Alam, 63, who accused police of assaulting him in custody and was earlier sent to a hospital for a check-up following an order from the high court, was taken to a magistrate’s court late on Sunday.

“The court then sent him to jail,” police official Moshiur Rahman told AFP.

Another police officer told the local Daily Star newspaper that Alam would be kept in prison until the completion of the probe into his charges.

Alam was accused of making “false” and “provocative” statements on Al Jazeera and on Facebook Live as tens of thousands of students protested in Dhaka in late July and early August. He also published photos of the demonstrations.

Alam told Al Jazeera that the protests were the result of pent-up anger at an “unelected government ... clinging on by brute force” that has looted banks, gagged the media and is steeped in corruption.

He is being investigated for allegedly violating Bangladesh’s internet laws, enacted in 2006 and sharpened in 2013, that critics say are used to snuff out dissent and harass journalists.

Alam — whose work has appeared widely in Western media and who founded the renowned Pathshala South Asian Media Institute — faces a maximum 14 years in jail, along with others who have been charged with breaching the laws in the wake of the protests.

The renowned photographer told reporters outside court last Monday that he had been beaten so badly in police custody that his tunic needed washing to get the blood out.

New York-based Human Rights Watch and London’s Amnesty International have demanded his release, and on Monday United Nations human rights experts echoed these calls.

“The arrest and alleged ill-treatment of Mr. Alam is extremely worrying and takes place in a general context of a crackdown against young students and others calling for better public governance, reforms and justice in Bangladesh, including media workers and other civil society,” said the experts in a statement.

The experts were special rapporteurs on human rights, freedom of expression and arbitrary detention, respectively Michel Forst, David Kaye and Seong-Phil Hong.

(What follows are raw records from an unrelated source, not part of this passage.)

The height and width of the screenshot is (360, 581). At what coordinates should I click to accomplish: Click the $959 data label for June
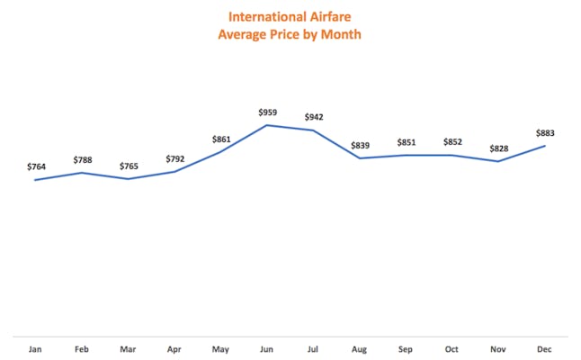267,112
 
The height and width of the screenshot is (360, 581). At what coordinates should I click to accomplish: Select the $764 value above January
35,166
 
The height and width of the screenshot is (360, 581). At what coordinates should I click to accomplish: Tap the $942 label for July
314,117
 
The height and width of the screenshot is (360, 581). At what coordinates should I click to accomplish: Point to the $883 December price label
545,133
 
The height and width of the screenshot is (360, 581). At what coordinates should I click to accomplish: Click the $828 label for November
498,148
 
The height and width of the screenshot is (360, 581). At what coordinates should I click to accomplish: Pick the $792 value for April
174,158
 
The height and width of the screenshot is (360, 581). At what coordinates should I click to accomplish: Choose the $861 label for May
220,140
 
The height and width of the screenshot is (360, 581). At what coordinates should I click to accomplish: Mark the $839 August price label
360,145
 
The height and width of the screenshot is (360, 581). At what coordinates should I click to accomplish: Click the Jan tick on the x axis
35,348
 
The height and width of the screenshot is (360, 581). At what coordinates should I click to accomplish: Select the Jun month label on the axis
267,348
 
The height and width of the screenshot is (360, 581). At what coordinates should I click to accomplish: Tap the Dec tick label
545,348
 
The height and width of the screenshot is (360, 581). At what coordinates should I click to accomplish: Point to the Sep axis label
406,348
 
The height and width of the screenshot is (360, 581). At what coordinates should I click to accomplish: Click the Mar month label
128,348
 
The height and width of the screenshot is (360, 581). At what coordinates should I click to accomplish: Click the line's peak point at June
267,125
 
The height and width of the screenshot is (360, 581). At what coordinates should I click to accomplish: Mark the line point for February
82,172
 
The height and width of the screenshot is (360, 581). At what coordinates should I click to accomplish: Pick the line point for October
452,155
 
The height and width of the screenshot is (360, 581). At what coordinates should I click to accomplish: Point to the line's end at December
545,146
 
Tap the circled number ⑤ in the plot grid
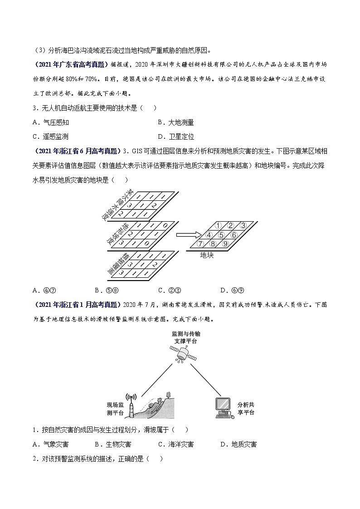point(221,235)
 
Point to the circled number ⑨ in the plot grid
point(224,244)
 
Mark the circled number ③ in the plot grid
point(243,225)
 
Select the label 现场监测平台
point(115,408)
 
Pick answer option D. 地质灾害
point(238,444)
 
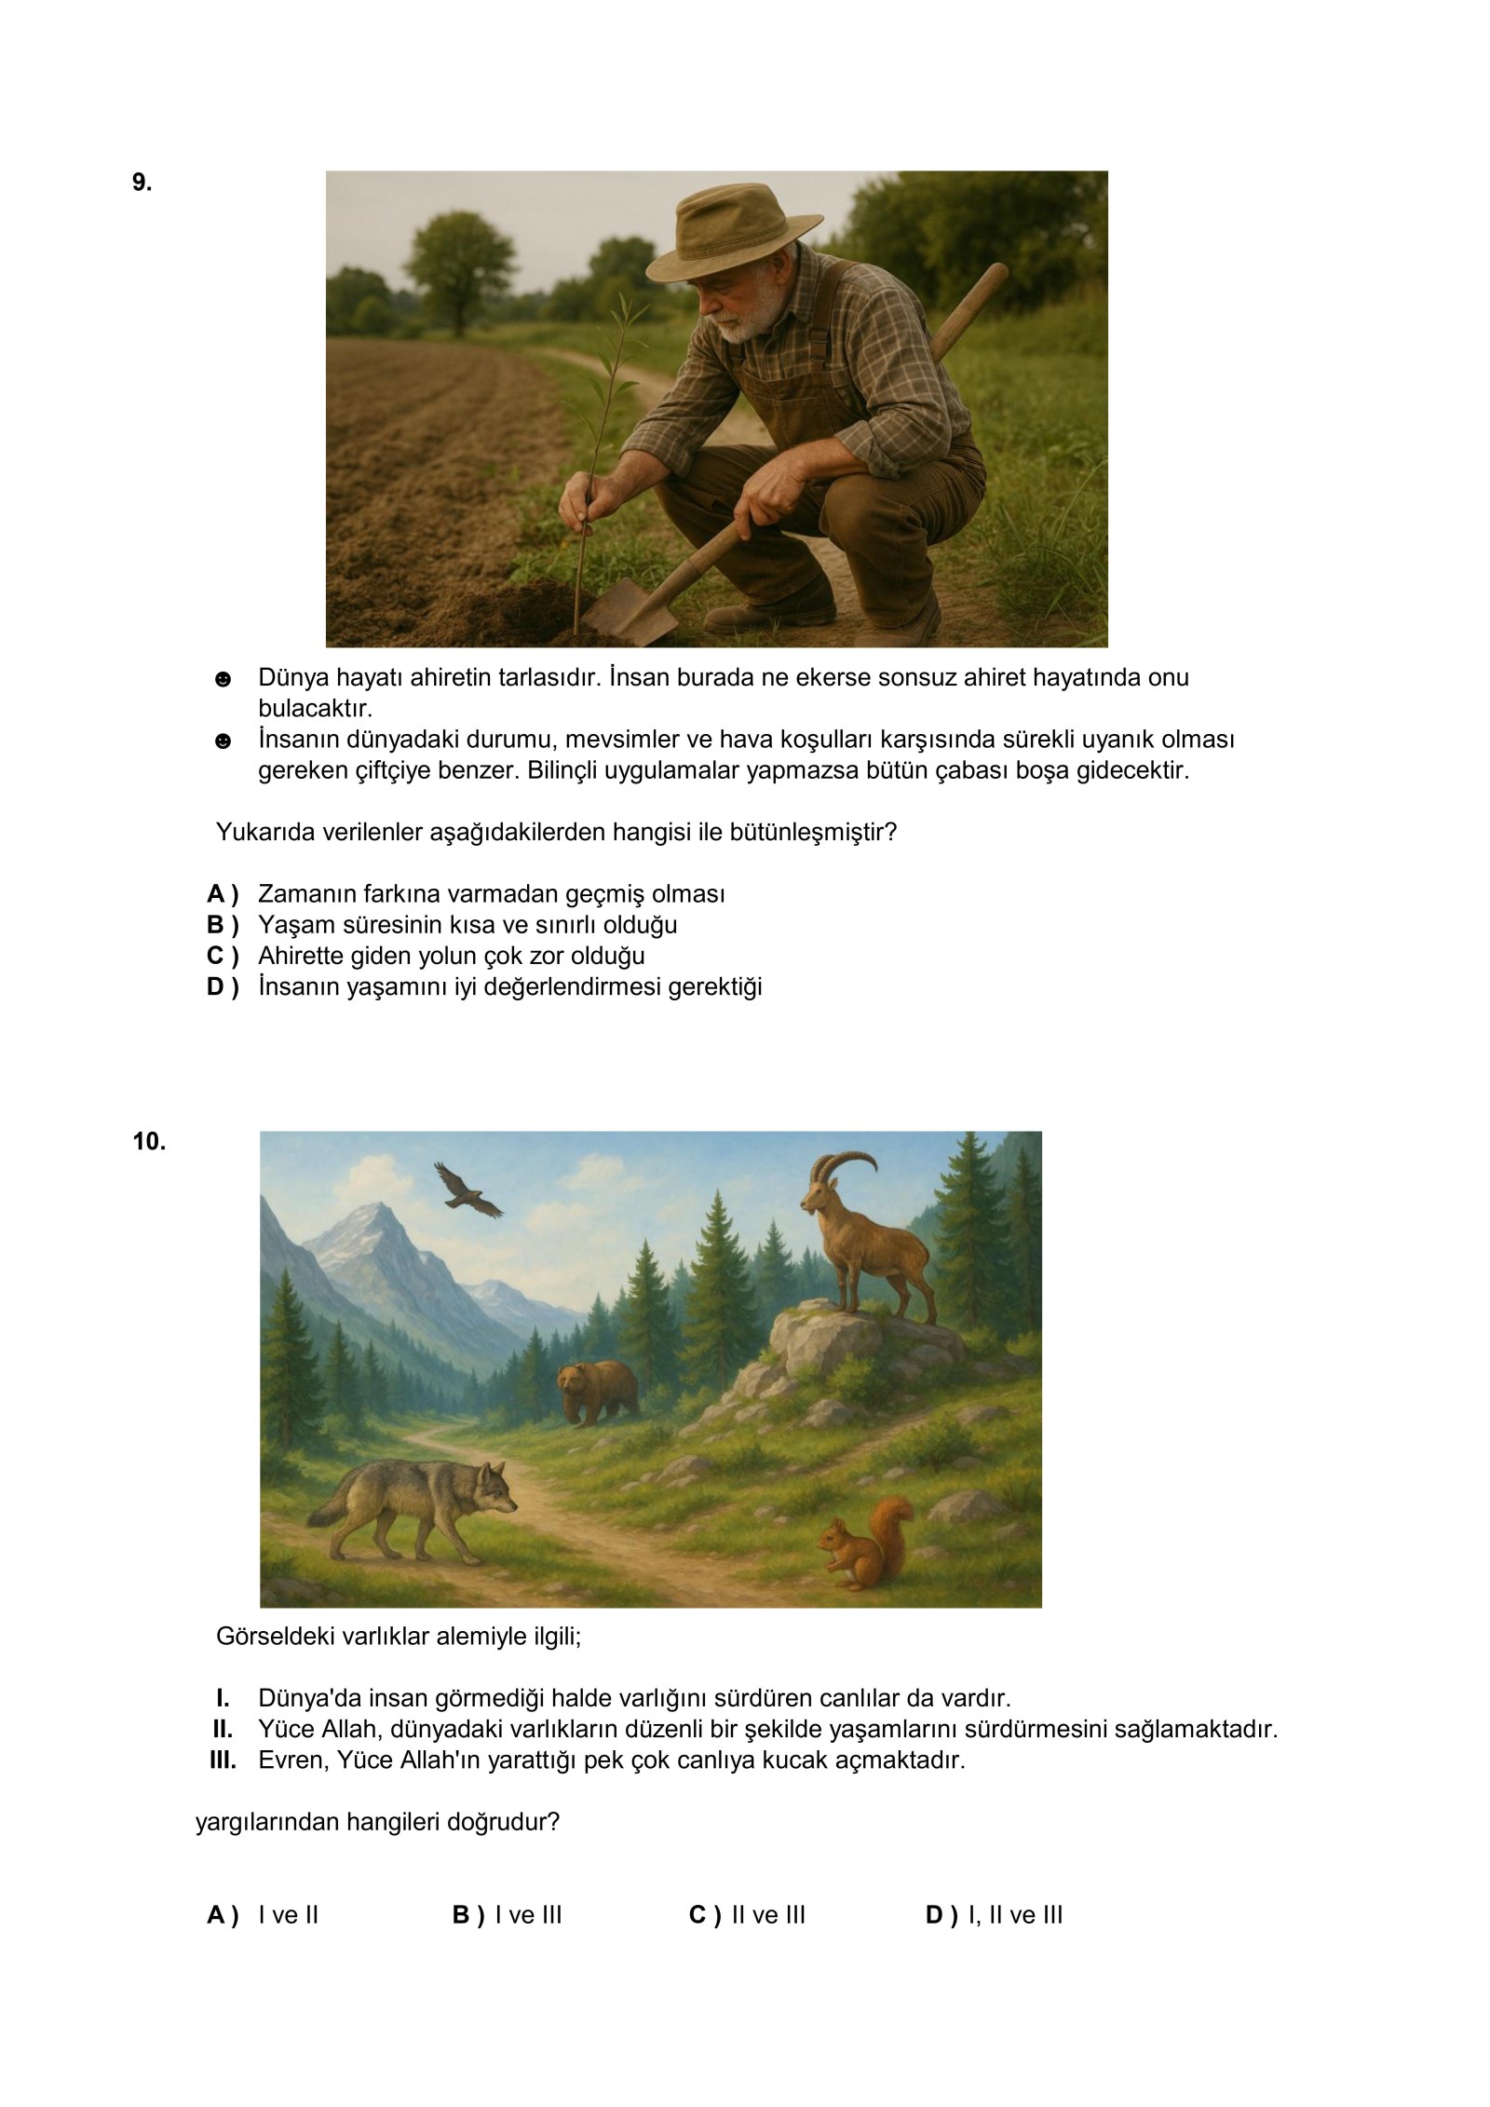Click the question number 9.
coord(142,183)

Alam’s arrest capped a turbulent week in Bangladesh as students poured onto the streets in Dhaka and elsewhere for nine straight days after two teenagers were killed by a speeding bus.

Last weekend the demonstrations turned violent as some protesters vandalised and torched vehicles and police used tear gas and rubber bullets.

Mobs allegedly aligned with the government and wielding metal rods attacked demonstrators, journalists and even the US ambassador’s car. Some 150 people were injured.

Although the protests fizzled out last week, Bangladesh authorities launched a crackdown on online activists for “spreading rumours” to fuel the unrest.

Police are looking for people behind some 1,000 Facebook accounts and have arrested at least a dozen social media activists.

These include a television actress and the head of an online media outlet.

A well-known Bangladeshi online activist, Pinaki Bhattacharya, has also not been seen since August 5, his father told AFP on Monday, saying he presumed he had gone underground to escape arrest.